# Borax around hive for ants



## Ern (Mar 24, 2010)

Is it safe to use borax around hives to discourage ants?

Ern


----------



## Nantom670 (Jul 29, 2011)

Run a search on *will borax kill bees* and you will see that is what is recommended to kill bees if they are creating a problem for someone. They say it will also kill the ants and the grass. It is used inside the house also to rid it of insects, a natural killer for insects and can be used to make your clothes whiter also, just threw that in.


----------



## JClark (Apr 29, 2012)

Borax, or boric acid, is usually mixed w/ a bait to make it palatable to ants. Most baits on the market are mixed w/ sugar for "sugar ants" or mixed w/ a grease based bait for other types of ants--like Pheidole spp. (common name big headed ant?) in the south. This is done so they take it into the nest and it eventually kills the queen(s). That said, if the bees have access they will do the same thing (for the sugar bait)and it could result in the same end (depending on the proportion they take in to other foodstuffs).

If you are talking about sprinkling borax crystals on the ground it will only kill the ants (or bees) that come into contact w/ it. Won't remove the colony so more foragers will come to replace them. W/out mixture in a palatable bait they won't take to the nest. 

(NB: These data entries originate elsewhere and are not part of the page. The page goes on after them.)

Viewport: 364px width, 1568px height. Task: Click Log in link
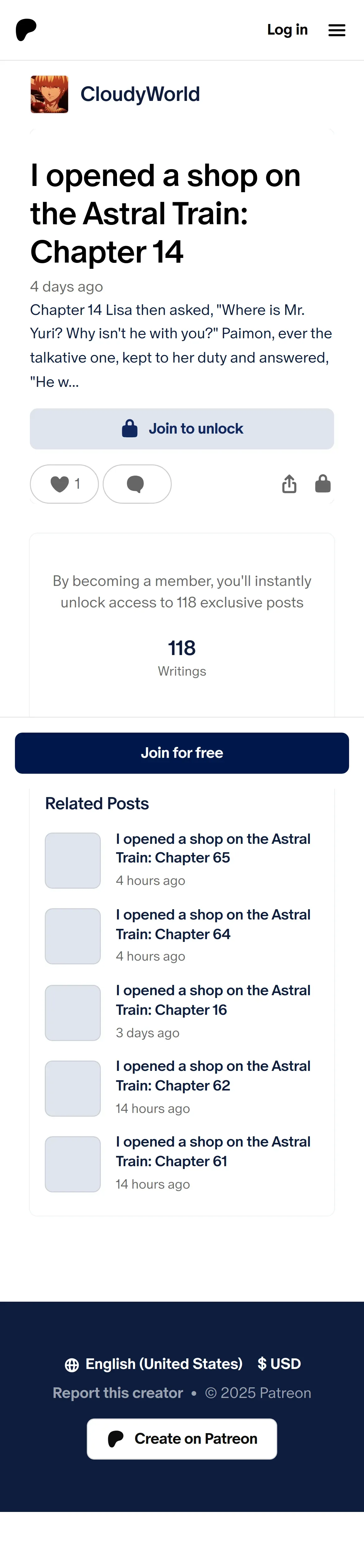287,30
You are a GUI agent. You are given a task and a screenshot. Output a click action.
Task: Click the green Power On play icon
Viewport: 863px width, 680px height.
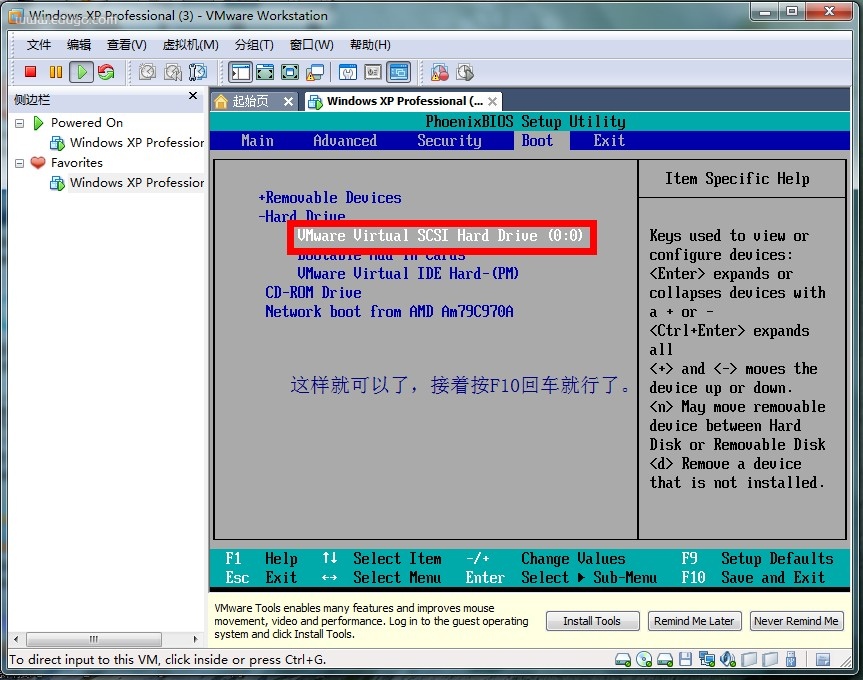point(81,72)
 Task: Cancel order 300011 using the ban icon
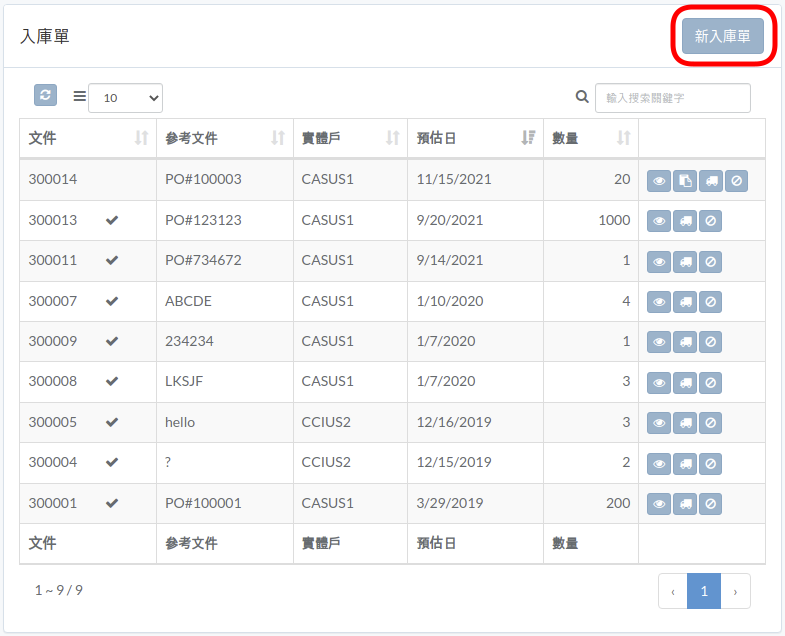click(710, 261)

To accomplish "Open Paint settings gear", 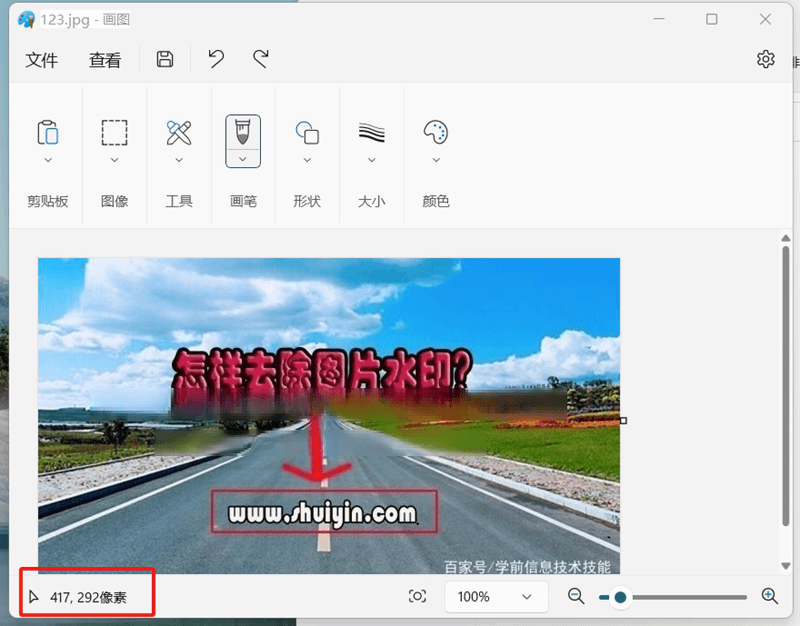I will [765, 60].
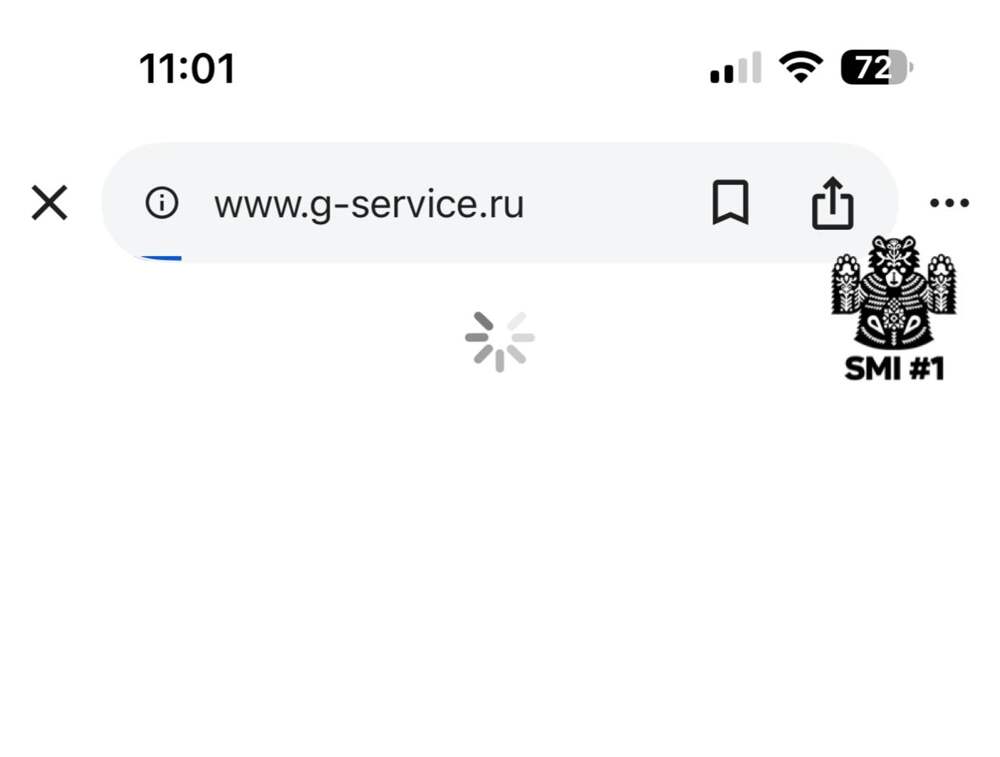Click the SMI #1 label
This screenshot has height=757, width=1000.
(x=894, y=369)
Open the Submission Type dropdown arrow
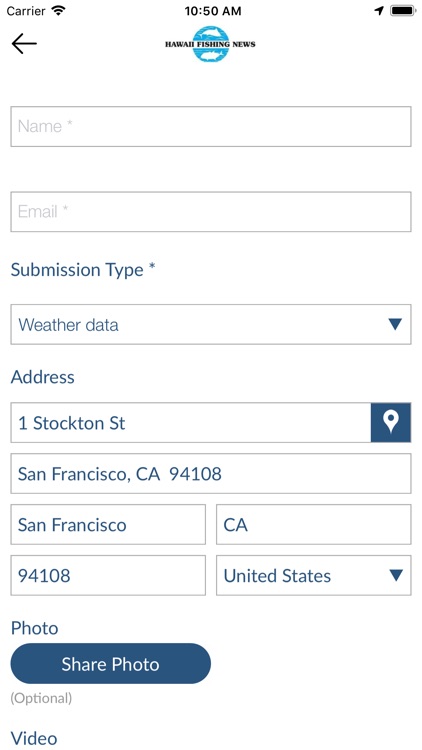Screen dimensions: 422x750 point(395,325)
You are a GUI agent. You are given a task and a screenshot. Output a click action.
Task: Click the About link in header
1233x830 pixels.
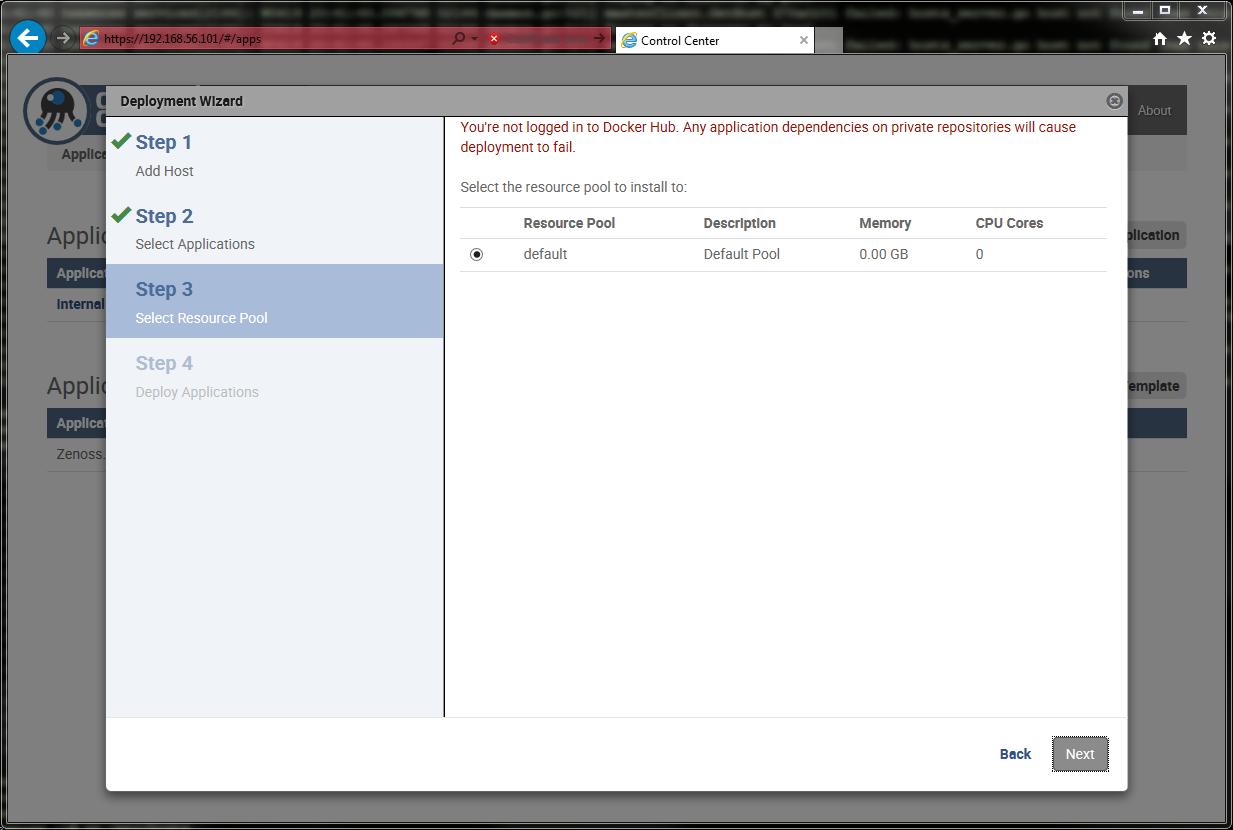point(1154,111)
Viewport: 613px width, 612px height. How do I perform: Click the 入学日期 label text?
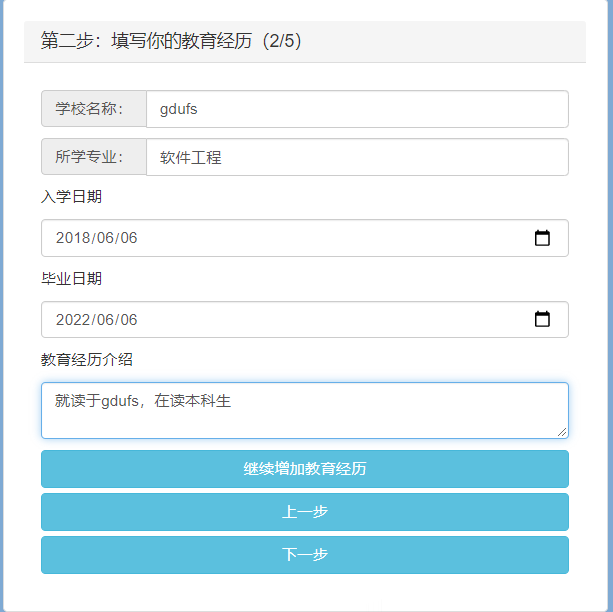click(x=71, y=197)
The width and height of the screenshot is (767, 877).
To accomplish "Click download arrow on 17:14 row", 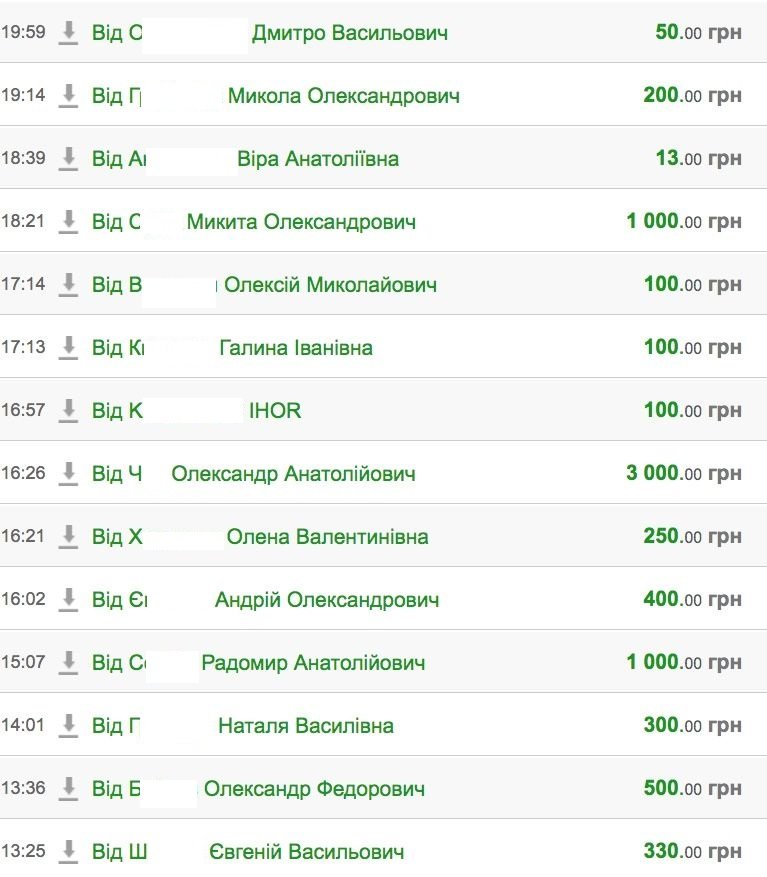I will (68, 284).
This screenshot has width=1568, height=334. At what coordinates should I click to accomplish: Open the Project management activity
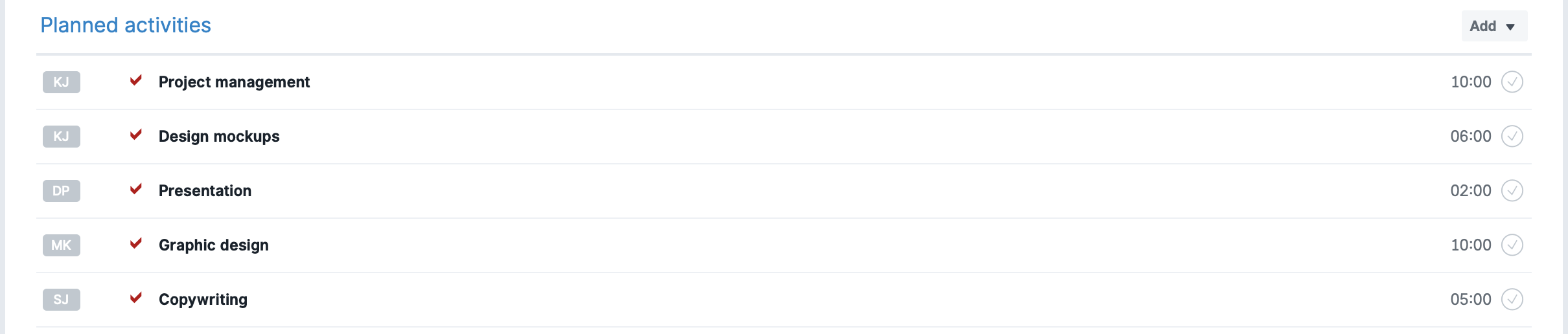coord(234,82)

So if the bees don't land on it then it shouldn't hurt them.


----------



## Myron Denny (Sep 27, 2009)

I sprinkeled ground cinnamon right out of the kitchen cabinet on the inner cover that was covered with what we refer to as piss ants about a week ago. I will check tomorrow to see if it worked. I had previously dumped all the ants and eggs but they came back, will see tomorrow if the ground cinnamon stopped them.


----------



## Michael Bush (Aug 2, 2002)

I would mix the borax with equal parts of grape jelly and water and put it in a sandwich container with some 1/8" holes drilled in the top...


----------



## Myron Denny (Sep 27, 2009)

I checked the hive with cinnamon on the inner cover this AM, there were no ants.


----------